In 1830, 30 million pounds of tea were shipped from China to Britain. By 1879, it had risen to 136 million pounds. Be it Congou, Gunpowder and Bohea, or black Pekoe, tea became the English’s most fashionable beverage. In her 1861 Book of Household Management, Mrs. Beeton declared that “the beverage called tea has now become almost a necessity of life.” Elizabeth Braddon wrote in her 1862 novel Lady Audley’s Secret, “Surely a pretty woman never looks prettier than when making tea. The most feminine and most domestic of all occupations imparts a magic harmony to her every movement, a witchery to her every glance. The floating mists from the boiling liquid in which she infuses the soothing herbs; whose secrets are known to her alone, envelope her in a cloud of scented vapor, through which she seems a social fairy, weaving potent spells with Gunpowder and Bohea. At the tea-table she reigns omnipotent, unapproachable.”

With such enormous demand for tea, the British were running out of silver to pay for it. But they found another solution. When the Mughals lost Bengal and Bihar to Britain, the British East India Company took over the opium industry and ramped up operations in Bengal. By 1832, opium production made up one-sixth of the gross national product of British India. As opium was smuggled into China to pay for tea, opium addiction reached epic proportions despite several import banning attempts. When an embargo was placed upon tea export, the Opium Wars broke out. British victories legalized the opium trade and forced China to hand over Hong Kong, an island that was to be under British control until 1997.
In between the Opium Wars, the British East India Company sent the Scottish botanist Robert Fortune to China to obtain tea plants in order to establish a tea industry in colonial India. Tea plantations were soon set up in Darjeeling and Assam, as well as Ceylon and British colonies in Africa. Consequently China lost its grip on the tea market, and a new tea culture soon took over India. Today, there are tea vendors, called “chaiwalah”, lining the streets of India. Tea drinking activities have become a national pastime, from the poorest of villages to the haughtiest of neighborhoods. In A Nice Cup of Tea, George Orwell’s first rule for making tea is to use Indian or Ceylonese tea. “China tea has virtues which are not to be despised nowadays – it is economical, and one can drink it without milk – but there is not much stimulation in it. One does not feel wiser, braver or more optimistic after drinking it. Anyone who has used that comforting phrase ‘a nice cup of tea’ invariably means Indian tea.” Thanks to Britain, tea is no longer just a drink of affection for East Asia, but across the world.
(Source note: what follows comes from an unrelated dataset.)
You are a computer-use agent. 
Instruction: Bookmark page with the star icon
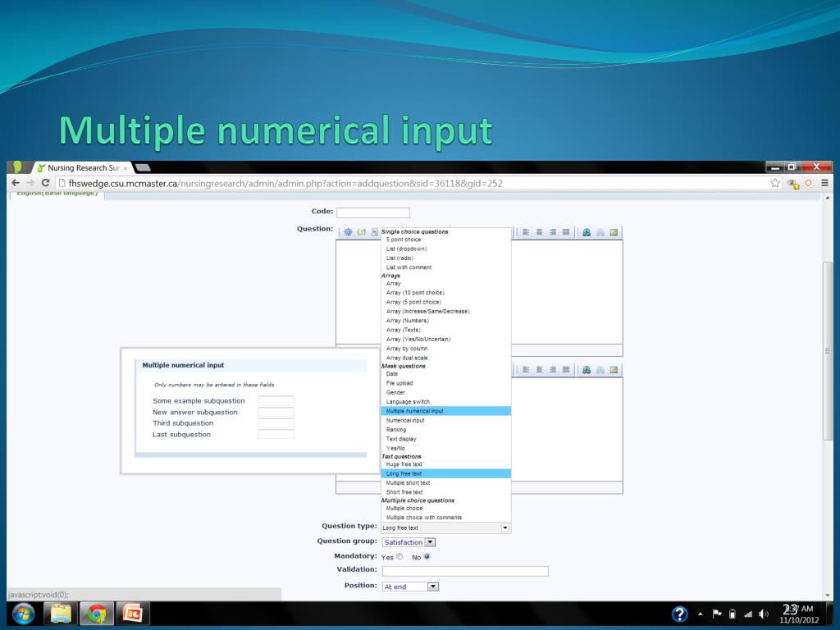pos(774,183)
The French writer Marcel Proust described how the taste of the crumb of madeleine soaked in a cup of herbal tea brought forth his memories of home: just as the Japanese amuse themselves by filling a porcelain bowl with water and steeping in it little crumbs of paper which until then are without character or form, but, the moment they become wet, stretch themselves and bend, take on colour and distinctive shape, so in that moment all the flowers and the water-lilies, the parish church and the whole of Combray sprang into being from his cup of tea. In search of lost time, mine is that of the tea lady with her little teapot steeping freshly bruised tea leaves, of being home, sipping slowly from a teacup no bigger than a shot glass. The taste is intense bittersweet – intensely bitter with a sweet aftertaste, always enough to come back for more.
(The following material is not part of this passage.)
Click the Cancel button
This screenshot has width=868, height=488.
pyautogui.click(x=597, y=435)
Recipe for green tea to use only fresh tea leaves and tender shoots:
1 – Bruising: bruise tea leaves by hand to crush them lightly.
2 – Parboil: place tea leaves in a teapot with just enough boiling water to cover, give it a gentle swirl, then discard the water.
3 – Steeping: submerge tea leaves in water that is just short of boiling, at 90-95°C; steep lidded for 10-20 minutes.